Minerals exploration is important.
We live in a world where it’s easy to forget that so much of what we use and so much of what we depend upon is made from things that have to be found and dug up.
The best example that I can think of that is this – the mobile phone, the smart phone which almost everybody has and is made up of more than 25 different metals. All of them mined here in Australia.
Everything from silicon to make the screen, to lithium and cobalt in the battery. To silver and gold that you find in the electronics of the phone. To aluminium used to make the case.
You can’t have the benefits that these devices provide without the resources needed to make them.
This phone is just one example of that.
The plates we eat off have zircon in them.
This glass is made from silica.
The sunblock we use when we go to the beach has zinc and ilmenite in it.
This microphone has copper in it.
Minerals are all around us – hiding in plain sight.
They’re not easy to spot here.
And they’re not always easy to find beneath the earth’s surface either.
It’s hard work.
Exploration is a slow process, and without a proven resource it’s always possible that you won’t find something worth developing.
It’s expensive, and hampered by unpredictable commodity prices.
These factors add a lot of risk, and for that reason it can be difficult for junior minerals exploration companies to generate the capital needed to undertake the exploration of undeveloped regions.
Over the 5 years to 2015-16 expenditure on greenfield exploration around Australia has dropped by around 70 per cent.
In 2014, to try to encourage more exploration the Government introduced the Exploration Development Incentive.
This was a $100 million dollar scheme which was supposed to incentivise greenfield minerals exploration.
Unfortunately this Incentive was not fully used by industry and the decline in greenfield mineral exploration investment has continued.
The feedback from the minerals exploration industry is that one of the reasons the incentive wasn’t fully used is because it was too complex to access.
This legislation that we’re debating tries to fix this.
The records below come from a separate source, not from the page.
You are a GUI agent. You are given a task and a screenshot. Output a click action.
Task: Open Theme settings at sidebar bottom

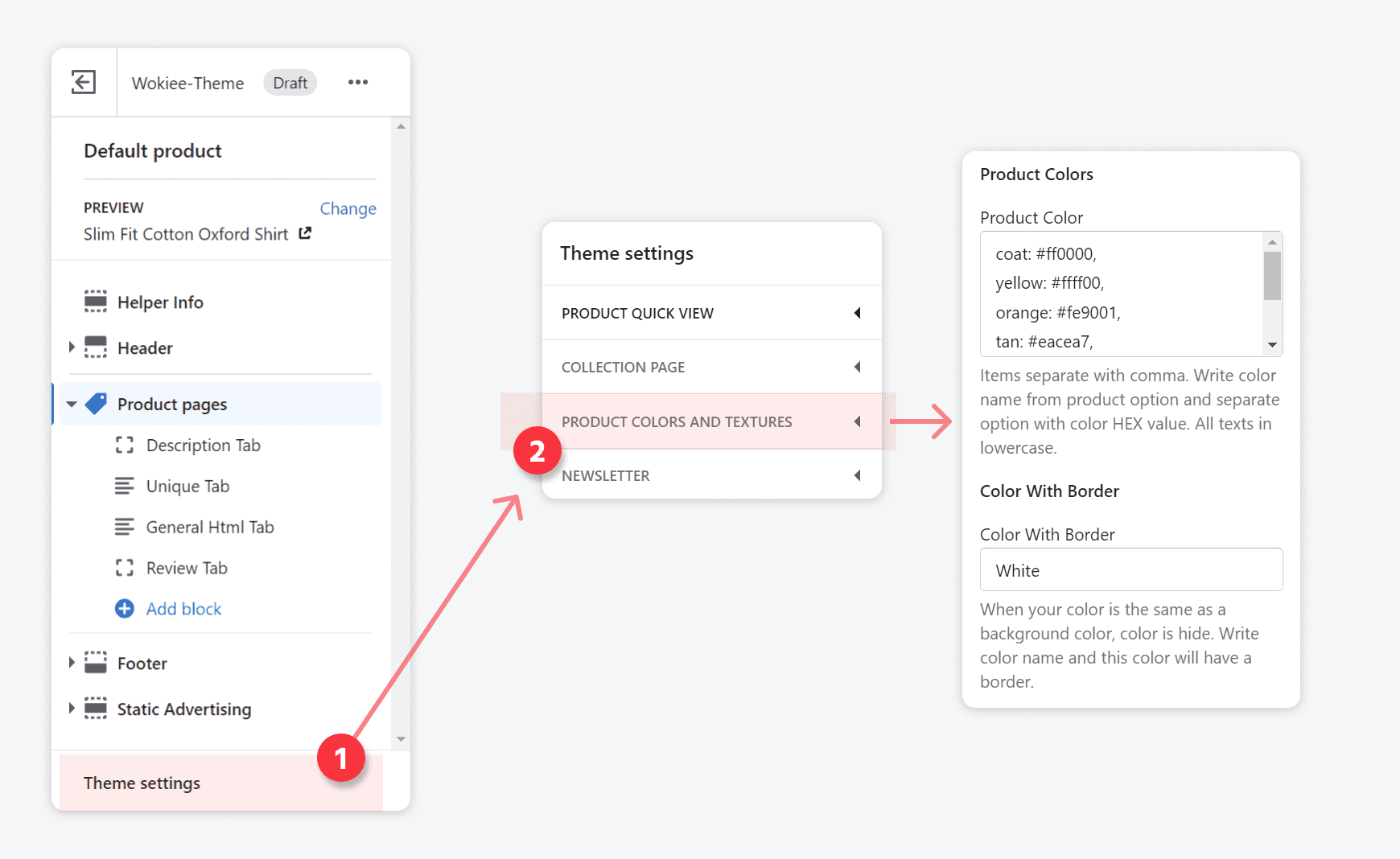142,783
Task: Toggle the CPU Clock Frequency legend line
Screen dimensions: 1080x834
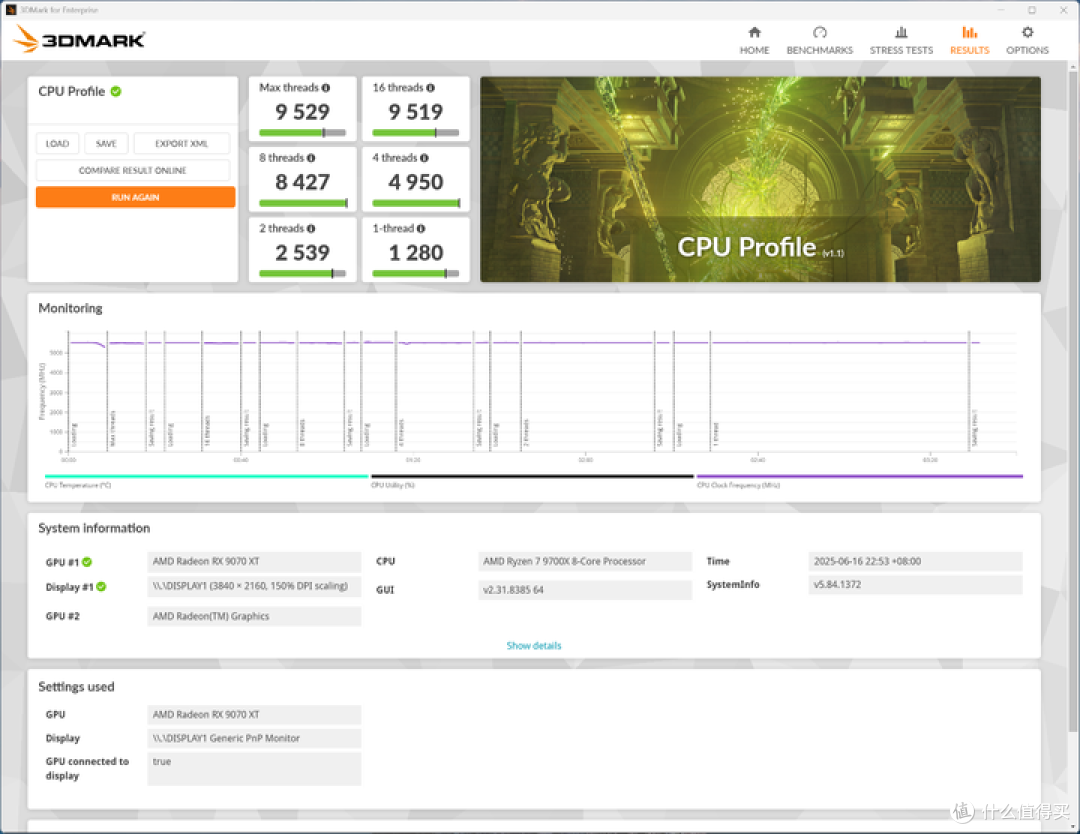Action: [x=860, y=476]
It makes a number of changes to the incentive. It implements a first come first served approach and introduces caps on how much individual companies can access.
The trend of declining investment in greenfield exploration is a concern to the Labor Party. I’m sure it’s a concern to all Members here, at least it should be.
That’s why we’re supporting this amendment, because we think it could help junior minerals exploration companies to attract capital and finance greenfield exploration.
Around 700 junior resource companies could be eligible under this scheme and it has the potential to drive engagement and growth in greenfield exploration.
The proposed incentive is only available to junior exploration companies with no assessable income in a tax year, and it excludes companies that have commenced resource production or that are connected to another company that has commenced resources production.
We think this draws a reasonable distinction between junior exploration companies and larger resources companies and that this incentive is targeted towards companies that are serious about greenfield exploration.
The explanatory memorandum to the amendment notes:
It is the Government’s intention that the Department of
Industry, Innovation and Science will review the operation of the JMEI scheme by 30 June 2020 to assess both its uptake and efficacy in attracting investment.
That’s a good thing, but we think this legislation could go one step further. We think there should be an annual impact assessment of the scheme – that should be a legislated requirement, and that should be publicly available.
The Member for Fenner has foreshadowed in his contribution a moment ago it is our intention to move amendments in the Senate that would require an annual impact assessment to be conducted.
The objective of it being to identify whether this legislation – these amendments – would lead to additional exploration or prospecting as a result.
In addition to that the Commissioner of Taxation would make publicly available the ABN and name of an entity receiving credits, and the amount of credits given.
We think this is important. It’s important that we understand if we’re providing an incentive to business what the impact of that incentive is, whether it’s worked or not. Whether it’s encouraged more exploration or not. Whether it’s delivered value for money to the Australian taxpayer. It’s how we develop evidence based policy. Assess it, pressure test it, make it public. If it doesn’t work change it.
The Shadow Minister has foreshadowed our intention to move amendments to this effect in the Senate.
I understand that the Government is currently considering that.
I encourage the Government, when this gets to the Senate to support this amendment.